_EXCERPT TO READ_:
====
High school Physical Education (PE in the UK, but referred to by us simply as “gym”) was a whole order above anything we'd experienced in elementary school. Everything seemed so “professional”. There wasn't just a single PE teacher; there were staff and a "department"!

The head of department was the legendary Mr Chomay. Most of us had heard of him through elder siblings. In the flesh he was a remarkably magnetic man. When he looked at you, you were immediately in full lock on and compelled, almost hypnotically, to listen to every word he had to say. When he didn't look at you, you felt you were missing out on something. If you misbehaved in any way he would walk up to you, fix you with his x-ray vision, and say, “Take off your shoe.” As you bent down to take off your shoe, he would go off and take care of some business elsewhere. In the meantime, you just stood there, ridiculously holding one shoe in your hand, awaiting your fate.

He would eventually return, hold out his hand for your shoe, and wait for you to bend over (everybody knew the form). “Bend your knees,” he would say, apparently for health & safety reasons, then haul back and give you such a full on single swipe that your arse would almost ring. This would be followed by a moment of numbness, and then such a sting that your eyes would water and you wouldn't know what to do with yourself. He'd hand you back your shoe and then carry on without so much as a backward glance. Re-fitting the shoe was always a problem because bending over again or sitting down was simply not possible for the next few minutes. It was his cold blooded matter of factness which made the whole thing so chillingly unrepeatable. Nobody ever tempted fate to act like a cool rebel with Chomay. Even the bad guys avoided recidivism.

Very early on Chomay made it clear that we were expected to source and wear “athletic supports”. These we knew as “jock straps” and we were expected to pull one of the stretchy straps out from under our shorts and let them snap back to prove that we were actually wearing one. We were given a couple of weeks grace, but not being able to “snap” after the deadline was punishable by shoe.

I needed the impetus of the shoe to force me into action. I couldn't bring myself to discuss such a thing with my parents or anyone else. I didn't even know what sort of shop might have them. I went into our local hardware store which also doubled as a limited sporting goods outlet. After wandering hopelessly around the hockey sticks and the baseball gloves looking for the damn things, I had to drum up the courage to speak to the wiry little man who ran the shop. “Athletic support?” he queried, “You mean like for a bicycle?” As I flushed red before him the penny finally dropped. He managed to control his face and said, “Oh, I think you need the drug store across the street.” A drug store? Who knew flipping drug stores would harbour athletic devices of any kind, but sure enough, I found them and, after further but lesser mortifications, saved myself from the shoe.
====
_DATA BLOCK_:
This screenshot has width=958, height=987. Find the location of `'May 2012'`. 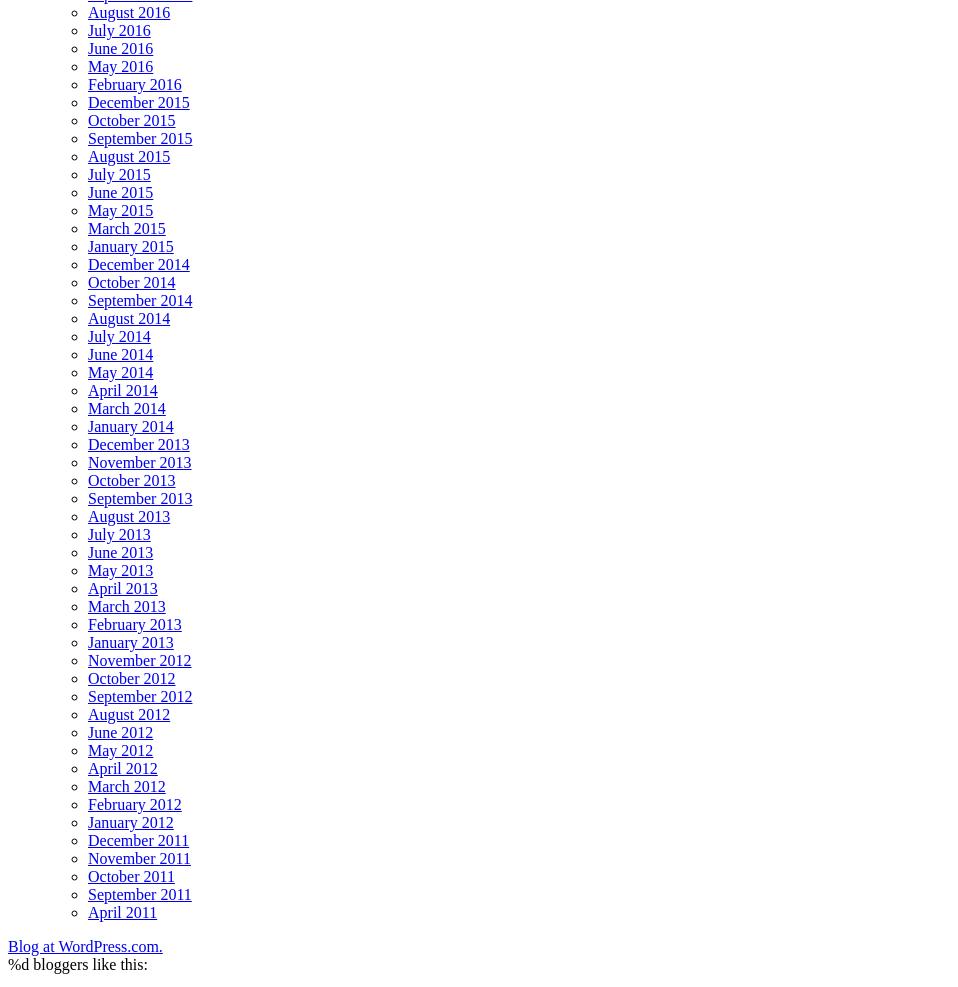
====
_PROBLEMS AND TASKS_:
- 1) In the passage about high school gym, where did the hardware store owner send the narrator to find athletic supports?
- 2) Repeat everything in the passage about high school gym from "The head of" down to "awaiting your fate.".

_SOLVED TASKS_:
- 1) To the drug store across the street.

- 2)
The head of department was the legendary Mr Chomay. Most of us had heard of him through elder siblings. In the flesh he was a remarkably magnetic man. When he looked at you, you were immediately in full lock on and compelled, almost hypnotically, to listen to every word he had to say. When he didn't look at you, you felt you were missing out on something. If you misbehaved in any way he would walk up to you, fix you with his x-ray vision, and say, “Take off your shoe.” As you bent down to take off your shoe, he would go off and take care of some business elsewhere. In the meantime, you just stood there, ridiculously holding one shoe in your hand, awaiting your fate.